Chinese stock market may push Bitcoin further till January
Another stumble in the Chinese stock market has coincided with a slight rise in the price of Bitcoin suggesting a correlation which is likely to continue until January.
While the stock dropped to a six-month low, Bitcoin reaches multi-year high to hit $788 on Tuesday December 13 according to CoinMarketCap – almost a 2.5% rise from its $769 tag on Monday though the price has now been corrected to $780 at the time of this publication.
An article in the Wall Street Journal states that the downward trend in shares will likely continue until January based on a pickup in IPOs in recent months which is making investors expect an imminent wave of selling by shareholders whose stockholdings have been locked up since the companies in which they had invested were listed. This is because China requires existing shareholders of a listed company to hold their stocks for at least a year after the firm floats.
Calculations by Sinolink Securities shows there is more than 370 billion yuan of such locked-up shares that will become tradable this month with a further 440 billion yuan of such shares coming up in January.
With China’s crackdown on stock purchases by insurance firms and the current Chinese stock market outlook, there could be further switch to Bitcoin as a store of value or medium of exchange.

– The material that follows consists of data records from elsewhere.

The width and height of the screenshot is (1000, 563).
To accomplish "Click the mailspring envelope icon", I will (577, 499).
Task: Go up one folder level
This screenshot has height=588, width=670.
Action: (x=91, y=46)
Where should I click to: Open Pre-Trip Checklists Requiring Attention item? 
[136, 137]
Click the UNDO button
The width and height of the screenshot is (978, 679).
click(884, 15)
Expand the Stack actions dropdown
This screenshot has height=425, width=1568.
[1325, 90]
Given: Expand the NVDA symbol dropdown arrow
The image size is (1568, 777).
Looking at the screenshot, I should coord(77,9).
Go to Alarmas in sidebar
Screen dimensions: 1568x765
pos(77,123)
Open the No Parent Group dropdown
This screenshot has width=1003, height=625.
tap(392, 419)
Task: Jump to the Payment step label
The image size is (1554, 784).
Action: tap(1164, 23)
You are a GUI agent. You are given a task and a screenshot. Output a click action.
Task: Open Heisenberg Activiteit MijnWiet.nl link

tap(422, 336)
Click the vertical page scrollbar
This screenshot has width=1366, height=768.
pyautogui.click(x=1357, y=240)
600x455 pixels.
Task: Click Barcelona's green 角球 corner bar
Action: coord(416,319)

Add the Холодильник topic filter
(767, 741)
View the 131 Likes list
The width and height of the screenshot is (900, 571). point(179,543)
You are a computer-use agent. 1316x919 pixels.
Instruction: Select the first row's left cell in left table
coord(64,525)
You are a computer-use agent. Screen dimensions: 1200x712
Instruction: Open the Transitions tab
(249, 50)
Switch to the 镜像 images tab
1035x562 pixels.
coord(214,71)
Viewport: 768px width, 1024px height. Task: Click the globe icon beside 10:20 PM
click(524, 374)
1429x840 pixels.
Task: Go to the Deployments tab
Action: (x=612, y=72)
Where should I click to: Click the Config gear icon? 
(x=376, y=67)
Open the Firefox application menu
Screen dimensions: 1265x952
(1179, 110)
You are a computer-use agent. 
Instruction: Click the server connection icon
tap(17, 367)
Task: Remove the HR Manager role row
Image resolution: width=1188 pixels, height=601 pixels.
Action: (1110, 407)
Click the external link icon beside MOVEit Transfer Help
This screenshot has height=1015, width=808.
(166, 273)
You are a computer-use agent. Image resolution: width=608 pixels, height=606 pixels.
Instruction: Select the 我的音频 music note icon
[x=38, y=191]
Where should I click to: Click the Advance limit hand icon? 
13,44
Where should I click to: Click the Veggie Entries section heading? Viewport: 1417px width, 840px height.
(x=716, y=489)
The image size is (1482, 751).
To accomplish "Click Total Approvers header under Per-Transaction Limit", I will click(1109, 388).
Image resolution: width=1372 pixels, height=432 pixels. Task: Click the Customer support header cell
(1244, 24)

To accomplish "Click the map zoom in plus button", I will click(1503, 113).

According to MarketWatch, shares in the Shanghai Composite Index ended down 2.5% to be the biggest one-day drop in percentage terms since June 13 with nearly 1,000 stocks in the red on Monday December 12 following the crackdown. On the other hand, the Shenzhen Composite Index was 4.9% lower.
China’s insurance regulator banned an insurer from further investing in stocks on Friday for conducting short-term trading despite recent stock investment by a few major insurers have helped boost trading activity in the Chinese markets. The insurers were among the big decliners in the A-shares market on Monday.
Reports also suggest that comments by U.S. President-elect Donald Trump on Sunday that there may be a change in the U.S.’s acceptance of the “one China” principle, a cornerstone policy that has helped maintain peace between China and Taiwan, also contributed to what hurt investors.